Donald Trump recently nominated two new members for Republican seats on the Surface Transportation Board (STB): Patrick Fuchs of Wisconsin and Michelle A. Schultz of Pennsylvania.

Fuchs is a senior Senate Commerce Committee staffer who "has participated in the drafting and passage of five bills directly affecting freight and passenger railroads." He was previously "a policy analyst with the White House Office of Management and Budget, a State Department Presidential Management Fellow serving in The Hague, Netherlands, and a research assistant at the National Center for Freight and Infrastructure Research and Education."

Schultz has been the deputy general counsel for the Southeastern Pennsylvania Transportation Authority (SEPTA) since 2014. There she focuses primarily on "procurement, major capital projects and commuter-rail regulation." She was previously "an associate with the Philadelphia-based law firm of White and Williams, dealing with bankruptcy and commercial litigation, and a law clerk with the U.S. Bankruptcy Court for the Eastern District of Pennsylvania."

The Board is authorized to have five members, but there can be no more than three members from a single political party. The party in control of the White House earns the right to have a majority of STB members. Board members are appointed by the president and confirmed by the Senate, each with a five-year term of office. A person can serve only two terms on the STB. The president designates a chairman from among the board members. The Surface Transportation Board Reauthorization Act of 2015 expanded the board from three to five members, but the two additional seats have never been filled. There is also an unfilled Democratic seat that has been vacant since September 2017. That means that there are at this time only two members of the STB: Democrat Deb Miller, the vice chairman, and Republican Ann Begeman, who was recently designated chairman by Trump after having served as acting chairman since January 2017.

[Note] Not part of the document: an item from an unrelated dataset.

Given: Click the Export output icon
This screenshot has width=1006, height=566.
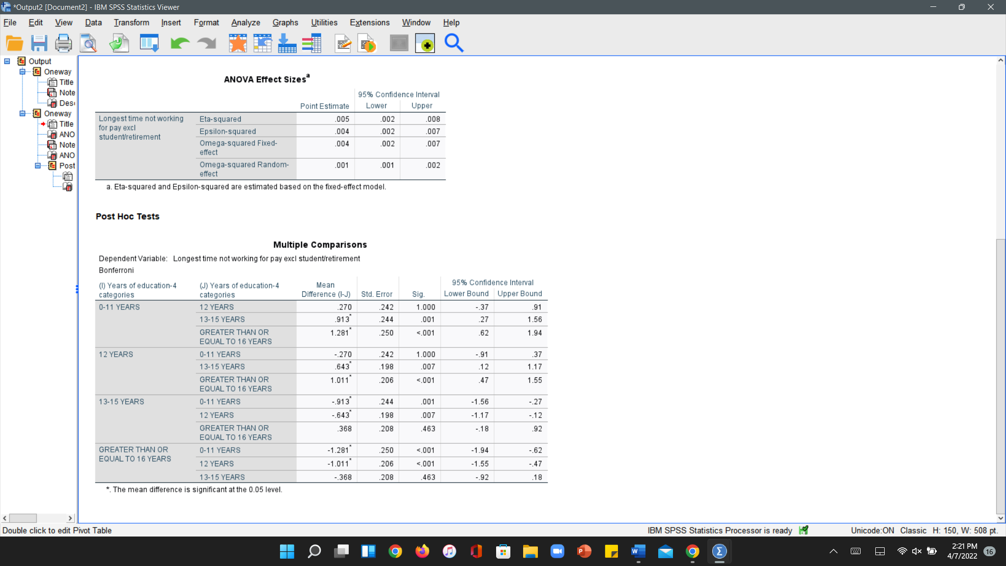Looking at the screenshot, I should click(x=119, y=43).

Outside of those who work in the railroad industry and those of us who write about government inefficiency, regulation, and corruption, few Americans have ever heard of the STB, and even fewer of the agency's board members.

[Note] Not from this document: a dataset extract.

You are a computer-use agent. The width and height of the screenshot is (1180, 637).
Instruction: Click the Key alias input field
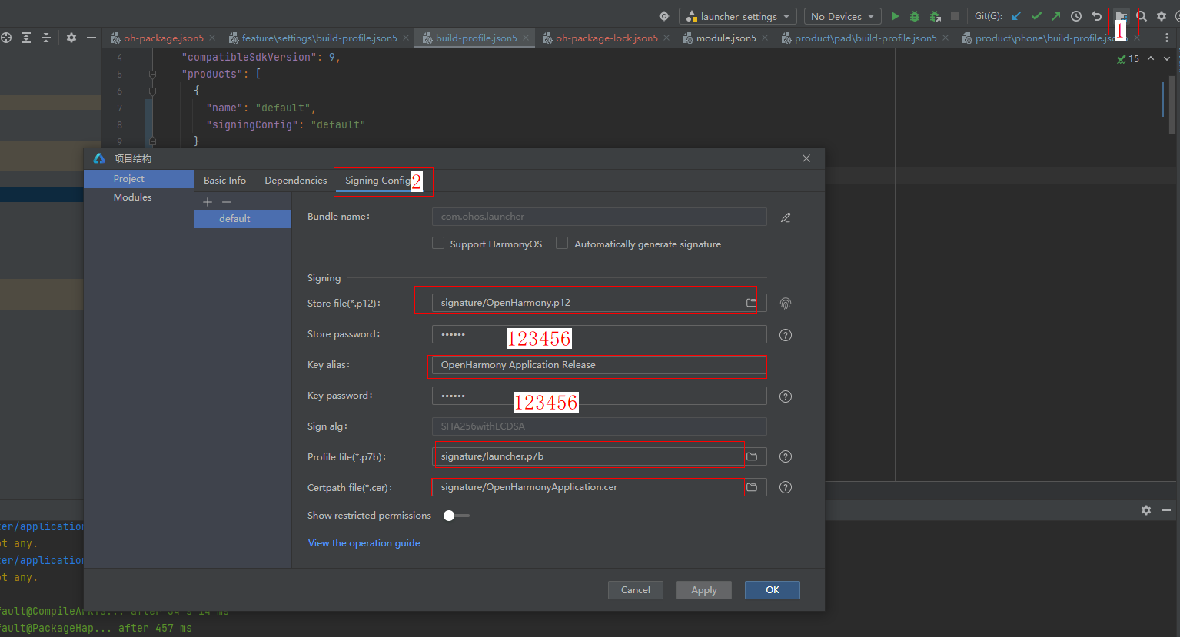598,365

The STB "is an independent adjudicatory and economic-regulatory agency charged by Congress with resolving railroad rate and service disputes and reviewing proposed railroad mergers." The agency

has jurisdiction over railroad rate and service issues and rail restructuring transactions (mergers, line sales, line construction, and line abandonments); certain trucking company, moving van, and non-contiguous ocean shipping company rate matters; certain intercity passenger bus company structure, financial, and operational matters; and rates and services of certain pipelines not regulated by the Federal Energy Regulatory Commission. The agency has authority to investigate rail service matters of regional and national significance.

The STB is the successor to the Interstate Commerce Commission (ICC), which operated from 1887 to 1995. It began operation on January 1, 1996, after being created by the Interstate Commerce Commission Termination Act of 1995. The STB was administratively aligned with the U.S. Department of Transportation from 1996 to December 2015. It became an independent federal agency (like the EPA, FCC, and FTC) with the passage of the STB Reauthorization Act of 2015. According to the STB's annual report for fiscal year 2017, its congressional appropriation was $35,750,000 and it employed an average of about 130 people.

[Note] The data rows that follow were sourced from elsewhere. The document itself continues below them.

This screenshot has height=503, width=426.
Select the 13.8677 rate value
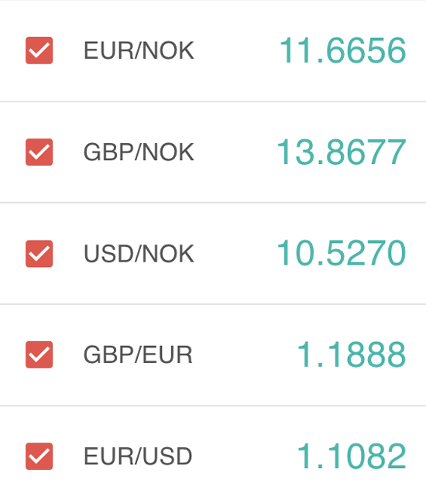click(x=342, y=152)
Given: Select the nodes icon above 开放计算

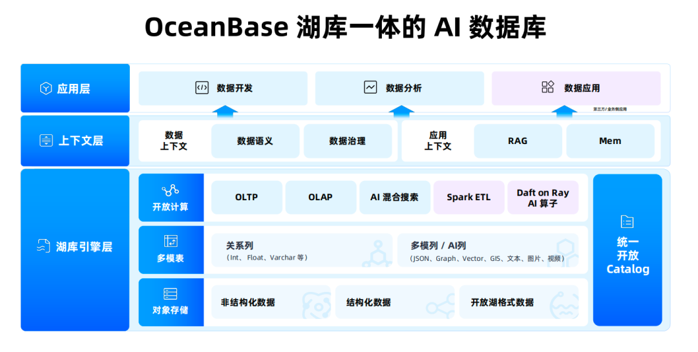Looking at the screenshot, I should pos(171,191).
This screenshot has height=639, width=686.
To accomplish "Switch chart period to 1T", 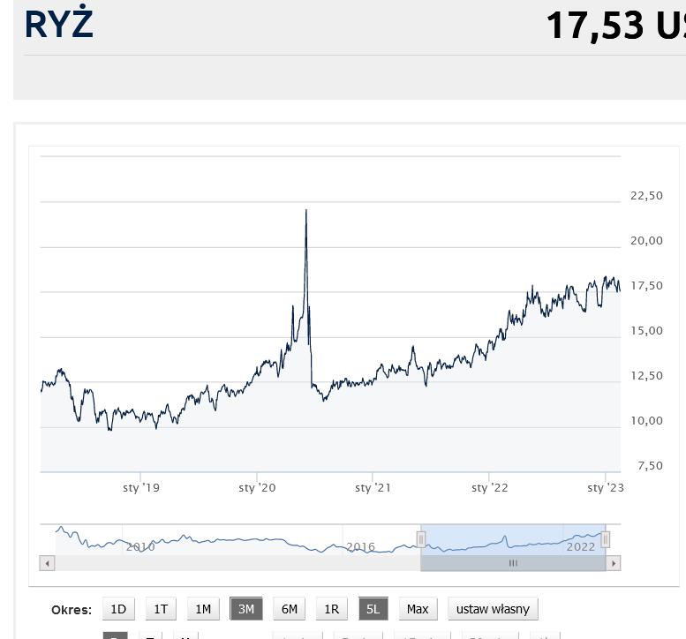I will (x=161, y=609).
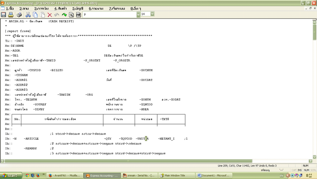This screenshot has width=317, height=179.
Task: Open the Find magnifier tool
Action: [x=71, y=14]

The Interstate Commerce Act of 1887 created the ICC to regulate the railroads. It established the right of Congress to regulate private corporations engaged in interstate commerce. The ICC was the first independent federal agency and the railroads were the first industry subject to federal regulation. The ICC later regulated most other forms of surface transportation involved in interstate commerce, including trucking, bus lines, and even pipelines.